(PRN) INDIANAPOLIS, May 20, 2014 - Indiana University cancer researchers are testing whether therapy incorporating advanced genomic technology will provide better outcomes than current treatments for those with an aggressive form of breast cancer.
"This trial takes a group of patients who have received
standard chemotherapy but haven't had the response one would hope," said
Dr. Schneider, who is also the Vera Bradley Investigator in Oncology, associate
professor of medical and molecular genetics, and associate director of the Indiana Institute for
Personalized Medicine.
Following chemotherapy and surgery, patients who are at high
risk for relapse will be eligible to participate in the trial.

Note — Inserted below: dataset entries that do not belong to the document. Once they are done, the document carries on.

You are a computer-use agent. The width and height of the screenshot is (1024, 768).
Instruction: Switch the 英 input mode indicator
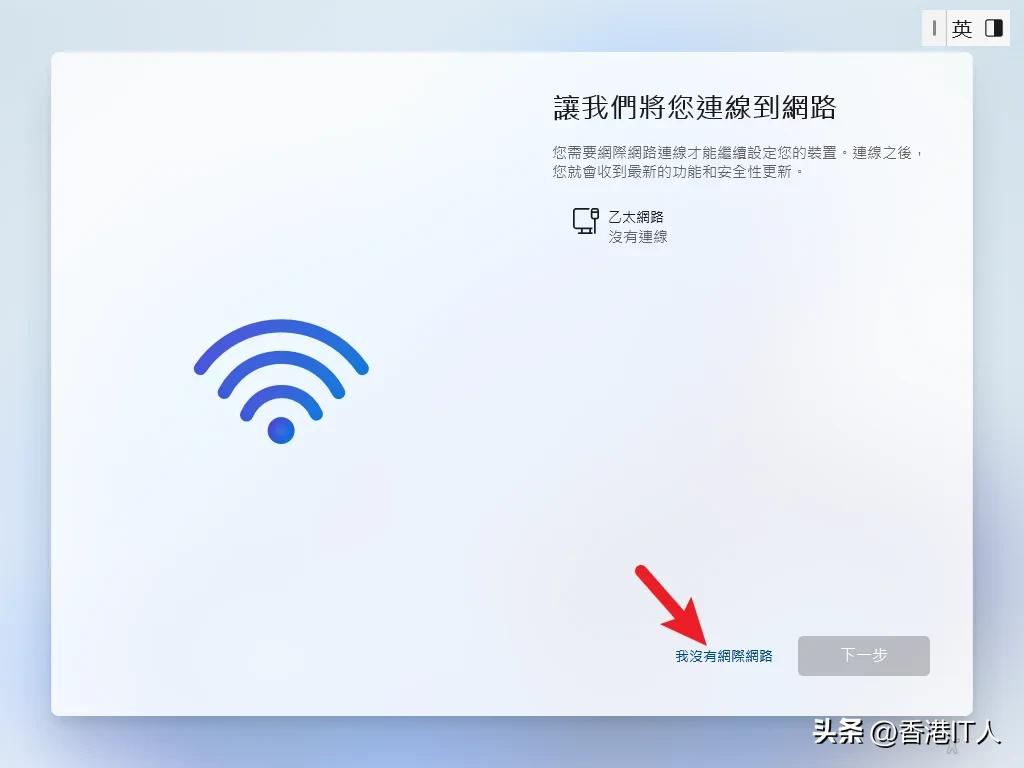[x=961, y=29]
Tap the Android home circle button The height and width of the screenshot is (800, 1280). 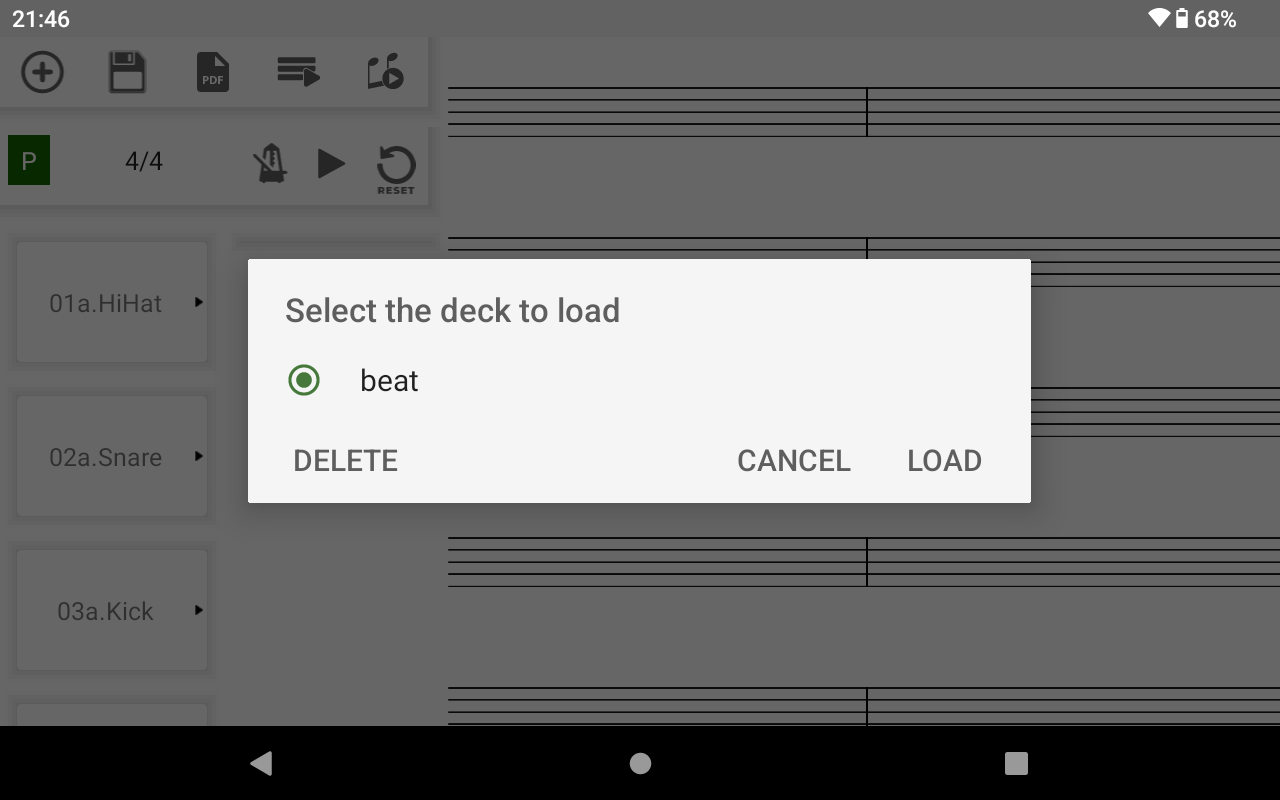point(640,763)
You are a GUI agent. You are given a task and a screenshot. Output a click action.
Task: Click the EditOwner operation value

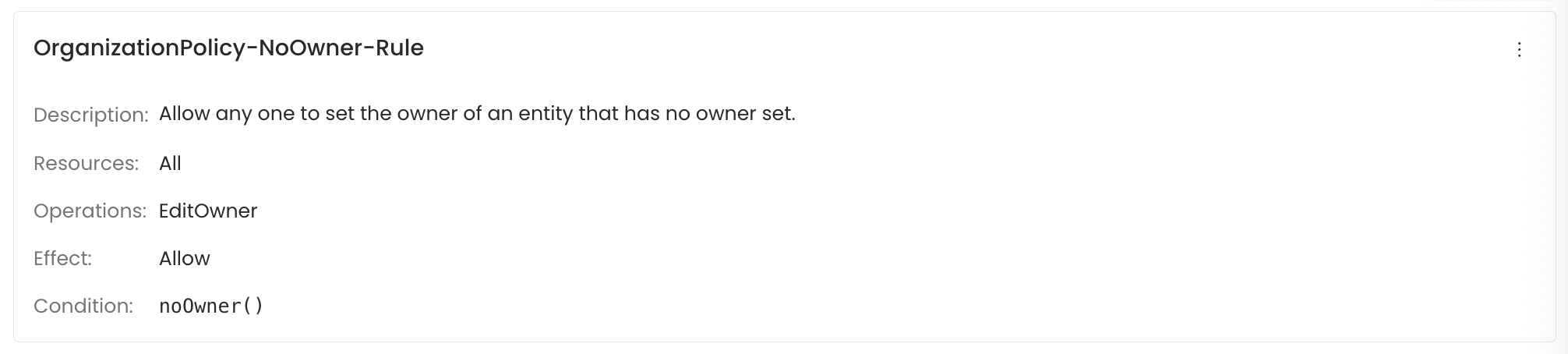[x=208, y=211]
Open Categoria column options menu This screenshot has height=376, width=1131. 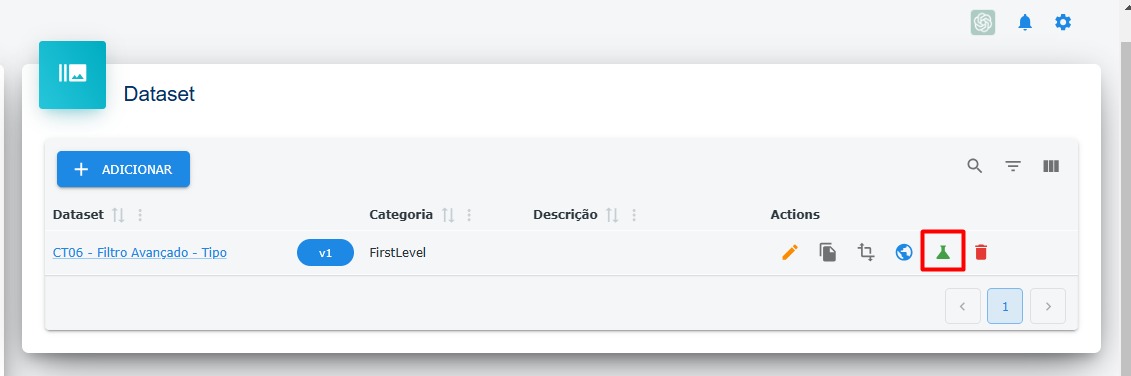469,215
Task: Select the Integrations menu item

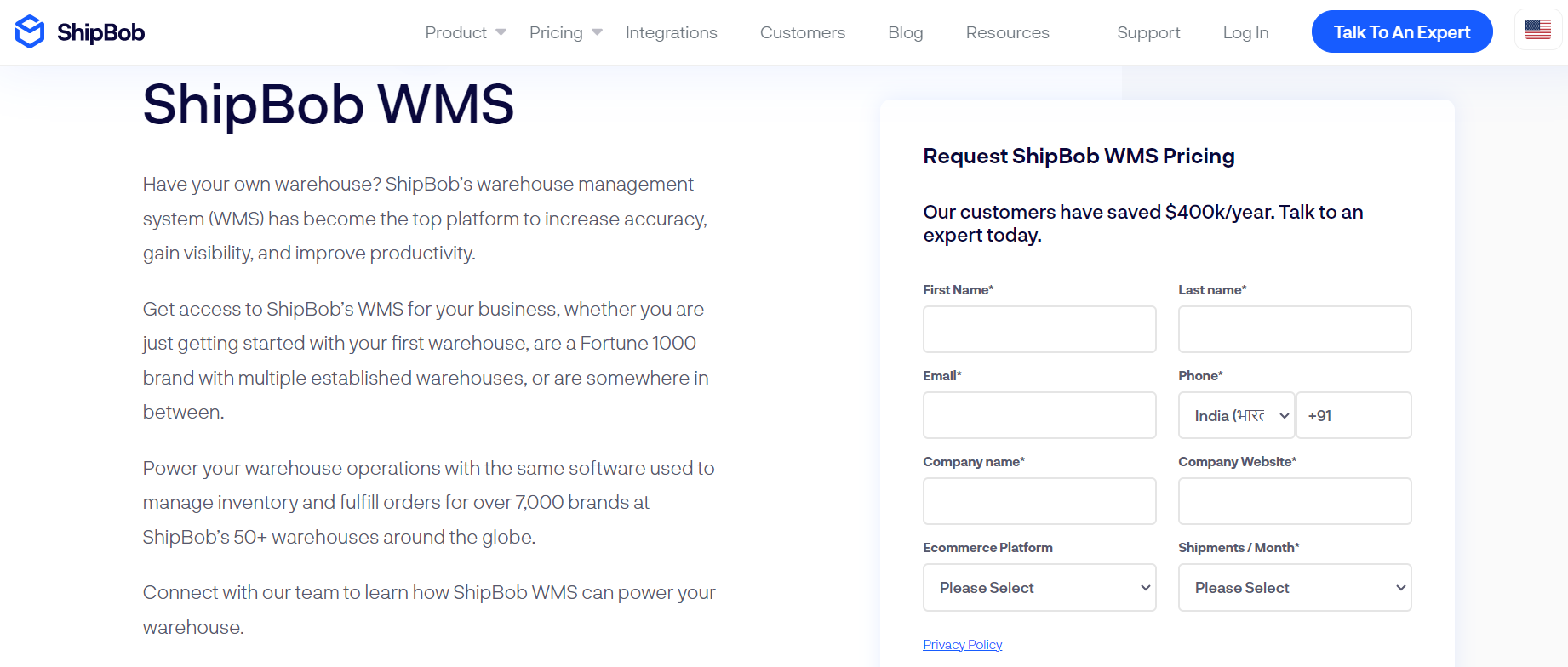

"In this group, we will use our understanding of
genomics to identify the gas pedal for each woman's specific cancer and see if
we can find a drug that will block the gas pedal in a way that is better than
non-specific chemotherapies," Dr. Radovich said.
The researchers' goal for using a genomic approach is to
improve survival in this group of patients.
The trial will enroll 130 women. Half will receive the
standard of care, while genomic sequencing will direct therapy for the other
half. Sequencing is used to find mutations (changes in the blueprint of the
tumor) or changes in expression (over- or under-excitement of specific genes)
that may drive the cancer.
In partnership with Paradigm, a nonprofit genomic sequencing and molecular
information company based in Ann Arbor, Mich., and Phoenix,
the researchers will analyze the DNA and RNA (the cancer cell's blueprint
genomic landscape) from the tumors that remain after standard chemotherapy.
They will then search for any known therapies that might help eliminate the
cancer.
After the sequencing is completed, the IU Simon Cancer
Center researchers will evaluate and discuss each patient's results. Each woman
in the sequencing group will then be assigned a drug that has been selected to
best treat her particular form of triple negative breast cancer based on her
individual results. This form of therapeutic individualization that uses the
unique genetic blueprint of each tumor to guide therapy is a departure from the
"one-size-fits-all" approach that has been commonly used in cancer
care.
"This trial is one of only a handful in the world that
tests, through a controlled scientific study, whether the use of next-generation
sequencing (NGS) to identify specific disease drivers -- and the selection of
treatments for women based on those genetic markers -- actually improves
survival rates for women," said Paradigm CEO Robert Penny, M.D.,
Ph.D. "Our ability to interrogate the patient's tumor for DNA mutations,
DNA copy number variations, chromosomal changes and mRNA gene expression with
next-generation sequencing with clinical quality results is a real
differentiator in helping to improve patient care."
Dr. Schneider likened tumor mutations to typos. A minor typo
in a sentence doesn't usually prevent a reader from being able to read the
sentence. But add a lot of typos or a typo in the wrong place, and the sentence
becomes unreadable. Thus, mutations can make a normal, well-behaved cell turn
into a problematic cancer cell with a new set of instructions. Dr. Schneider
and colleagues will be looking at a set number of targets in which they know
the mutations can signal cells to become cancerous.
"If the mutation is taking place in a certain gene or
protein that controls a certain function, and if the mutation has caused damage
in that pathway, one can intuitively pick a drug that may also be interacting
in that very same pathway to either try to stop or shut down an overly
activated pathway," Dr. Schneider said.
Work from this innovative trial may eventually lend itself
to other cancers.
"We envision a day when we can predict a handful of
drugs that will best treat the tumor, derived from the tumor's unique acquired
genetic variability, and then further counsel the patient on which of these
might be least toxic based on a person's unique inherited genetic
variability," Dr. Schneider said.
The trial, managed by the Hoosier Cancer Research
Network, is open to women with triple negative invasive breast cancer
(stage I-III), who have completed preoperative chemotherapy and have completed
surgery of their primary tumor with significant residual disease at time of
surgery.
For more information about this trial, contact Jessica
Sollars, R.N., at 317-278-5117.
This trial is made possible, in part, by the Vera Bradley Foundation for
Breast Cancer, the Walther
Cancer Foundation and the Strategic Research Initiative, a $150 million, five-year
research collaboration of the IU School of Medicine and Indiana University
Health.
In addition to Drs. Schneider and Radovich, the trial
involves the expertise of Sunil Badve, MBBS, M.D., professor of pathology and
laboratory medicine and of medicine; Paul Helft, M.D., associate professor of
medicine; Kathy Miller, M.D., associate professor of medicine and Ballve
Lantero Scholar in Oncology; Bert O'Neil, M.D., the Joseph W. and Jackie J.
Cusick Professor of Oncology and professor of medicine and director of the
cancer center's Phase I oncology program; and Gail Vance, M.D., Sutphin Family
Professor of Cancer Genetics. The team represents two of the cancer center's
research programs: breast cancer and experimental and developmental therapeutics.